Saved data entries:
^^^^^^^^^^^^^^^^

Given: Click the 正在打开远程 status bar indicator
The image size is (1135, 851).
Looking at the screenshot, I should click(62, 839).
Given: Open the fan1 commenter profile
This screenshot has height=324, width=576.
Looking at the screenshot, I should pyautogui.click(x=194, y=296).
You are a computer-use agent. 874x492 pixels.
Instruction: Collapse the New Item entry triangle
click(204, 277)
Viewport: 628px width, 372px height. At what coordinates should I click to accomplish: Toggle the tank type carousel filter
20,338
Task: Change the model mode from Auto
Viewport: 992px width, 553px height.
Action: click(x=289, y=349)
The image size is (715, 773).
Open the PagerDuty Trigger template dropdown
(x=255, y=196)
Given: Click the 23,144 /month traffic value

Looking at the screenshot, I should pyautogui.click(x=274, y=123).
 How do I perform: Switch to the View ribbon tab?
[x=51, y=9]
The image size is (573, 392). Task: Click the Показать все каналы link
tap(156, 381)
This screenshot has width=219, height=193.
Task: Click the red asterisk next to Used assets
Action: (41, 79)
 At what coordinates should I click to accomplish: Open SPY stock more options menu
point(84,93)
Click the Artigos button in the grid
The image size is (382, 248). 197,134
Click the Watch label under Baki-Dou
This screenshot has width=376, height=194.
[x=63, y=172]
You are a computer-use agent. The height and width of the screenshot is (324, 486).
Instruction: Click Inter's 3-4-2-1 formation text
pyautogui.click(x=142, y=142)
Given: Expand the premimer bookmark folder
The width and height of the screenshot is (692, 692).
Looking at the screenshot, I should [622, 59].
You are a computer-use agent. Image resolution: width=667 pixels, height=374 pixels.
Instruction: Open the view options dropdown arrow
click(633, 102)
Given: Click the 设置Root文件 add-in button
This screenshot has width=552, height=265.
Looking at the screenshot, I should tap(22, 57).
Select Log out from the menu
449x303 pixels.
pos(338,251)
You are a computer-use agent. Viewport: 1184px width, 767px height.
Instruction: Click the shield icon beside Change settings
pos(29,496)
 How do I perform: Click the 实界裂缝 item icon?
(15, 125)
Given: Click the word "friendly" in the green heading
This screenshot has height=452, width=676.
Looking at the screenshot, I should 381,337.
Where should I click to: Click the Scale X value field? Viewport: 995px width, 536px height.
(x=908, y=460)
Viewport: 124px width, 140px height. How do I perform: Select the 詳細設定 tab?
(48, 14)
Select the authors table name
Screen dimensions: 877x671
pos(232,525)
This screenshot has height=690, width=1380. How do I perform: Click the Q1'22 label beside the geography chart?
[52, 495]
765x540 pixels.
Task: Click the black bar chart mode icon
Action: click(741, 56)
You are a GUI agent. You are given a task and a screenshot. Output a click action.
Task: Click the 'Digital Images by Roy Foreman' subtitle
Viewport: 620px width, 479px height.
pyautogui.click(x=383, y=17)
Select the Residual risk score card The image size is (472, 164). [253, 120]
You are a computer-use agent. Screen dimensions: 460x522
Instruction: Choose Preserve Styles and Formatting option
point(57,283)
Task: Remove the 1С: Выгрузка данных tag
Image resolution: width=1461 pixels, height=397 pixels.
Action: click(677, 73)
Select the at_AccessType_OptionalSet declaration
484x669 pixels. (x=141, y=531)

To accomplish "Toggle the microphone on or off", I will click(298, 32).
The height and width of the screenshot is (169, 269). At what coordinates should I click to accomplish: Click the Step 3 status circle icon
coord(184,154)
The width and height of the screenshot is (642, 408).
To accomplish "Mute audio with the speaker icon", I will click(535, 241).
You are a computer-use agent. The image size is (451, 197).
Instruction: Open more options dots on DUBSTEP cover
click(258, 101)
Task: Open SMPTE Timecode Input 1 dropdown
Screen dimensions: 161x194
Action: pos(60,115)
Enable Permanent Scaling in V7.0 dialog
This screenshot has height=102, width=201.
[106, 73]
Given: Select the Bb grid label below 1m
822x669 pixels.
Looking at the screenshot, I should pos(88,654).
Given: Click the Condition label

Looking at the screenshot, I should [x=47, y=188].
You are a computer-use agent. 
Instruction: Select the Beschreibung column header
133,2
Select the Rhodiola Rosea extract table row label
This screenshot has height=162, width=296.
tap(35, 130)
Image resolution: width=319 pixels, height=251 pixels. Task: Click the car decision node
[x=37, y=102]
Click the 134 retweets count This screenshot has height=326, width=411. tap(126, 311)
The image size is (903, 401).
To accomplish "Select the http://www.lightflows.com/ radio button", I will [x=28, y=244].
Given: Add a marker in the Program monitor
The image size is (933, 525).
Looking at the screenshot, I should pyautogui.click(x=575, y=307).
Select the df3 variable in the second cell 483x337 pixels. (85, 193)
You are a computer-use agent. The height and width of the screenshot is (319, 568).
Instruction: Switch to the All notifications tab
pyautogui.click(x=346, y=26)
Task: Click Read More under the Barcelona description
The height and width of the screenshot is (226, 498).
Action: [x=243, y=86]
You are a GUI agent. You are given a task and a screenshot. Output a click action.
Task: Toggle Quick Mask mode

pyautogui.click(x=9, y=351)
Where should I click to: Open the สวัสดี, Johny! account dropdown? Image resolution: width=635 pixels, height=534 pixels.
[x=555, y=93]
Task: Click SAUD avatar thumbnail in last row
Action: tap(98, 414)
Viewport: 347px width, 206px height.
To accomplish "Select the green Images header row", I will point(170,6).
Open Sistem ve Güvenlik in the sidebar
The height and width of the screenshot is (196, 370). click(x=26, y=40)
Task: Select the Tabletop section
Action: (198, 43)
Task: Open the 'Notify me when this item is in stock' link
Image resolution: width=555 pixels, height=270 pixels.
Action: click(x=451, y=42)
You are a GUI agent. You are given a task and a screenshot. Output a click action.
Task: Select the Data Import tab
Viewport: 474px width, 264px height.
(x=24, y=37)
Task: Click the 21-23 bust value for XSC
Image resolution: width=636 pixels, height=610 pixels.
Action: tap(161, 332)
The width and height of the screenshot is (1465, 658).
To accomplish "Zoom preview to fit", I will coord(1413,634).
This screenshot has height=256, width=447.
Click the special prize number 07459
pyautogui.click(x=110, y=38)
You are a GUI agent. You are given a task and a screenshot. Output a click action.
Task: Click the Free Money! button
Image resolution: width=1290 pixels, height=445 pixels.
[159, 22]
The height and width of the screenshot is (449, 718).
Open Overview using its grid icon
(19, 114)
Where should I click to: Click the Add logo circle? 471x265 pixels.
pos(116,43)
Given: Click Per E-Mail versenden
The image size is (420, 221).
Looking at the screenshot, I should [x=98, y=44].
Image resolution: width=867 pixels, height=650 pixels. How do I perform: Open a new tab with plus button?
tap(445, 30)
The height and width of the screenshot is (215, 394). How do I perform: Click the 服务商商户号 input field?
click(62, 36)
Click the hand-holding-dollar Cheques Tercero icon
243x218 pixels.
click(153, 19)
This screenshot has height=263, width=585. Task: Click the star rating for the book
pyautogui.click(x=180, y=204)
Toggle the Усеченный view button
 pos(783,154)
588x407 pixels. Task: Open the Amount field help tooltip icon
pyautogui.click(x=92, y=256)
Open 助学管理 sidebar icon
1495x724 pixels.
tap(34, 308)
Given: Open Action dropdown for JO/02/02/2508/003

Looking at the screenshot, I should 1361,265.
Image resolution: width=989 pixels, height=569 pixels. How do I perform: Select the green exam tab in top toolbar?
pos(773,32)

^^^^^^^^^^^^^^^^

* _Work task_
Above are the entries. Copy exactly the part that opens with the line containing "Given: Open the fan1 commenter profile" and closes with the line containing "is (324, 486).", and no more.

* _Solution below_
Given: Open the fan1 commenter profile
This screenshot has height=324, width=576.
Looking at the screenshot, I should pyautogui.click(x=194, y=296).
You are a computer-use agent. 874x492 pixels.
Instruction: Collapse the New Item entry triangle
click(204, 277)
Viewport: 628px width, 372px height. At what coordinates should I click to accomplish: Toggle the tank type carousel filter
20,338
Task: Change the model mode from Auto
Viewport: 992px width, 553px height.
Action: click(x=289, y=349)
The image size is (715, 773).
Open the PagerDuty Trigger template dropdown
(x=255, y=196)
Given: Click the 23,144 /month traffic value

Looking at the screenshot, I should pyautogui.click(x=274, y=123).
 How do I perform: Switch to the View ribbon tab?
[x=51, y=9]
The image size is (573, 392). Task: Click the Показать все каналы link
tap(156, 381)
This screenshot has width=219, height=193.
Task: Click the red asterisk next to Used assets
Action: (41, 79)
 At what coordinates should I click to accomplish: Open SPY stock more options menu
point(84,93)
Click the Artigos button in the grid
The image size is (382, 248). 197,134
Click the Watch label under Baki-Dou
This screenshot has width=376, height=194.
[x=63, y=172]
You are a computer-use agent. The height and width of the screenshot is (324, 486).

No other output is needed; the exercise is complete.